Some commonly used statistical tests are listed in
Table 11.1. The validity of many tests depends on certain assumptions about the data; a typical assumption is that the data have a normal distribution. If the data do not satisfy these assumptions, the resulting
P value may be misleading. Other statistical tests, called
non-parametric tests, do not make assumptions about the underlying distribution of the data. A discussion of how these statistical tests are derived and calculated and of the assumptions on which they rest can be found in any biostatistics textbook.
The chi-square (χ2) test for nominal data (counts) is more easily understood than most and can be used to illustrate how statistical testing works. The extent to which the observed values depart from what would have been expected if there were no treatment effect is used to calculate a P value.

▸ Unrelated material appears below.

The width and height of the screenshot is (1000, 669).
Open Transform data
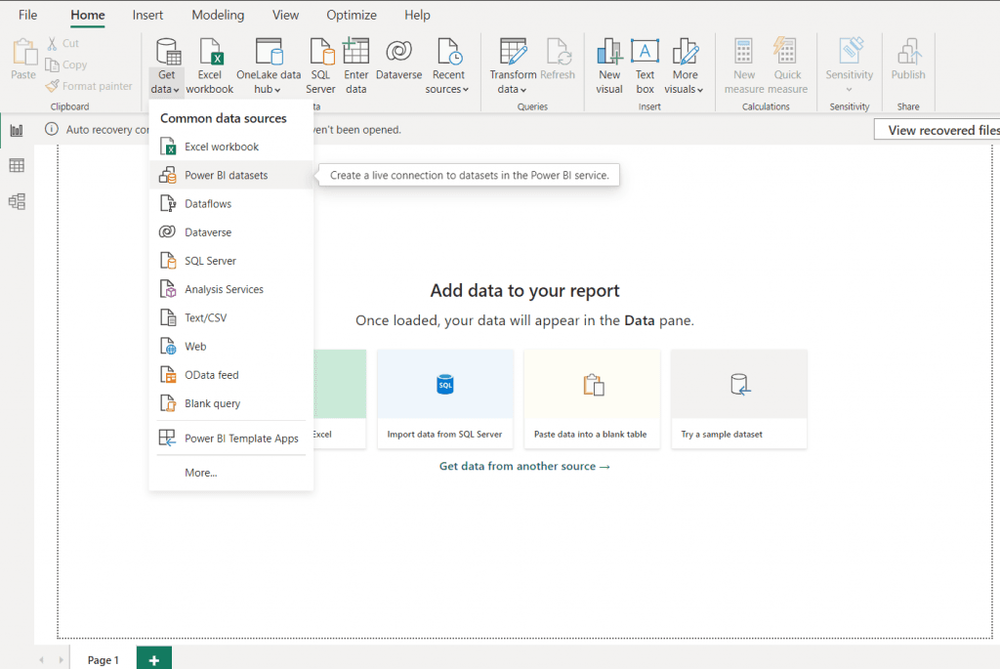point(512,63)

When using statistical tests, the usual approach is to test for the probability that an intervention is either more or less effective than another to a statistically important extent. In this situation, testing is called two-tailed, referring to both tails of a bell-shaped curve describing the random variation in differences between treatment groups of equal value, where the two tails of the curve include statistically unlikely outcomes favoring one or the other treatment. Sometimes there are compelling reasons to believe that one treatment could only be better or worse than the other, in which case one-tailed testing is used, where all of the type I error (5%) is in one of the tails, making it easier to reach statistical significance.
Concluding That a Treatment Does Not Work
Some trials are unable to conclude that one treatment is better than the other. The risk of a false-negative result is particularly large in studies with relatively few patients or outcome events. The question then arises: How likely is a false-negative result (type II or β error)? Could the “negative” findings in such
trials have misrepresented the truth because these particular studies had the bad luck to turn out in a relatively unlikely way?
Visual presentation of negative results can be convincing. Alternatively, one can examine confidence intervals (see Point Estimates and Confidence Intervals, below) and learn a lot about whether the study was large enough to rule out clinically important differences if they existed.
Of course, reasons for false-negative results other than chance also need to be considered: biologic reasons such as too short follow-up or too small dose of niacin, as well as study limitations such as noncompliance and missed outcome events.
Type II errors have received less attention than type I errors for several reasons. They are more difficult to calculate. Also, most professionals simply prefer things that work and consider negative results unwelcome. Authors are less likely to submit negative studies to journals and when negative studies are reported at all, the authors may prefer to emphasize subgroups of patients in which treatment differences were found. Authors may also emphasize reasons other than chance to explain why true differences might have been missed. Whatever the reason for not considering the probability of a type II error, it is the main question that should be asked when the results of a study are interpreted as “no difference.”